The Assam Express | entertainment | Hindustan Times
  • Thursday, Jul 19, 2018
  •   °C  
Today in New Delhi, India
Jul 19, 2018-Thursday
New Delhi
  • Humidity
  • Wind

The Assam Express

HT City’s series on regional communities that give the Capital its cosmopolitan character.

entertainment Updated: Aug 26, 2011 15:43 IST
Namya Sinha
Namya Sinha
Hindustan Times

Delhi is a melting pot of cultures. People from different states have migrated to the city giving it a distinct culture. In a new series beginning today, HT City gets you into the life of some of these communities. We start with the people from Assam in the North East.

The crowd
Delhi University has a large number of students from Assam. North Campus is the place where most Assamese students choose to stay in PG accommodations. Munirka, Malviya Nagar and South Extension in South Delhi are other areas where you find many Assamese youngsters living in PGs and in rented apartments.
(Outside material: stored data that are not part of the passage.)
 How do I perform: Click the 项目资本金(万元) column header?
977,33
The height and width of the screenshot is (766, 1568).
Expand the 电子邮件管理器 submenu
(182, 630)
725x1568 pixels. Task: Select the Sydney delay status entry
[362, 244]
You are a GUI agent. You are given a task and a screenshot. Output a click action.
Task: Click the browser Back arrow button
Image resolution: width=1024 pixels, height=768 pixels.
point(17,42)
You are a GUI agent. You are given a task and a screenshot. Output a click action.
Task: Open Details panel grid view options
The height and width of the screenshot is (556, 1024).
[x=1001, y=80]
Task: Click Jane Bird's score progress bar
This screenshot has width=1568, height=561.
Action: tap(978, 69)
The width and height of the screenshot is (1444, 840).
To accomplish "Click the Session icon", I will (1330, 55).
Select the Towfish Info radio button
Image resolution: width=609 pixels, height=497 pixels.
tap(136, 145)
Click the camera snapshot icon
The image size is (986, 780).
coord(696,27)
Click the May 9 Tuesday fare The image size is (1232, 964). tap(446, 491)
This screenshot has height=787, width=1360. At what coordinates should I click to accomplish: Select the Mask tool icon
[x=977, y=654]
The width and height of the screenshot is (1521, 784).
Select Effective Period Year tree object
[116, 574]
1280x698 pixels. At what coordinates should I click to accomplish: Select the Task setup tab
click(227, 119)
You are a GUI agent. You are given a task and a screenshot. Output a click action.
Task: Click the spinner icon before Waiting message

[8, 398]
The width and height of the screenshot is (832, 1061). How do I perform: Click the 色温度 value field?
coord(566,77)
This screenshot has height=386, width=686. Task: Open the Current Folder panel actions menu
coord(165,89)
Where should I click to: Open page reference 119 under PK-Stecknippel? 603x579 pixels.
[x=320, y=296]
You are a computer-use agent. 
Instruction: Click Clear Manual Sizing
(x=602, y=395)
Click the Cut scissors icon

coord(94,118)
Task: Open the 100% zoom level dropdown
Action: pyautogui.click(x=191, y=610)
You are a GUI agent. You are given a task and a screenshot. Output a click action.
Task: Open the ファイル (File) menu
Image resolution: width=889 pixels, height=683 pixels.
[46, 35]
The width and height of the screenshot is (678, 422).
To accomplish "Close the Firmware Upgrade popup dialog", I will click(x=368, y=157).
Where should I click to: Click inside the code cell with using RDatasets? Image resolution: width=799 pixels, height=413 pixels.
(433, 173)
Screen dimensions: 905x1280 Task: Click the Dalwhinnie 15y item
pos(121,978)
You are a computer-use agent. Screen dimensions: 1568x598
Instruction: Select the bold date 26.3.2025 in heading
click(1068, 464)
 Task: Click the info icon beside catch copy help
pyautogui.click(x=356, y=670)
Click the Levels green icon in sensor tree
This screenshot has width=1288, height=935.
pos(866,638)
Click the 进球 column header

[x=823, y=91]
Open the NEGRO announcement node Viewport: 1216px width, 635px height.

“I’ve been living in Delhi for 11 years. When I miss home I go to Dilli Haat to have food. The other option is Assam House in Chanakyapuri,” says advertising professional Mitali Gohain. “On special occasions, we have community get-togethers at such places. We also hang out at the houses of other Assamese friends. There, we cook our own dishes such as hahor mankho (duck meat with pumpkin) and masor tenga (fish curry).”

The dining table
Not many Delhi restaurants serve authentic Assamese food. But no worry. The city’s Assamese population swears by the food served at the Assam stall in Dilli Haat. Also try Assam Bhavan in SP Marg (23015551) and Srimanta Sankara Deva Bhavan (26537786) in the Qutub Institutional Area. To cater to the student crowd, there are dabbawalas in North Delhi. For Assamese homestyle food, Lohit Da (9891158114) and Daadul Baruah (9990850749) are the popular dabbawalas. The tiffin is delivered twice a day for Rs 1,800 a month. “Thrice a week, we serve egg, fish and chicken prepared in typical Assamese style using ingredients such as tomatoes, lemon, potatoes. A typical dabba consists of dal, chawal, sabzi and no roti because no one like to eat rotis in Assam,” says Baruah.

Mekhela Chador is the traditional dress of Assam. It is available at Assam Emporium (23344784) at Baba Kharak Singh Marg. “The annual Trade Fair is another place where we get everything from bamboo shoots to clothing items,” says Rip Saikia, a graphic designer. “Otherwise, there’s always the Avadh-Assam Express to go back to Guwahati.”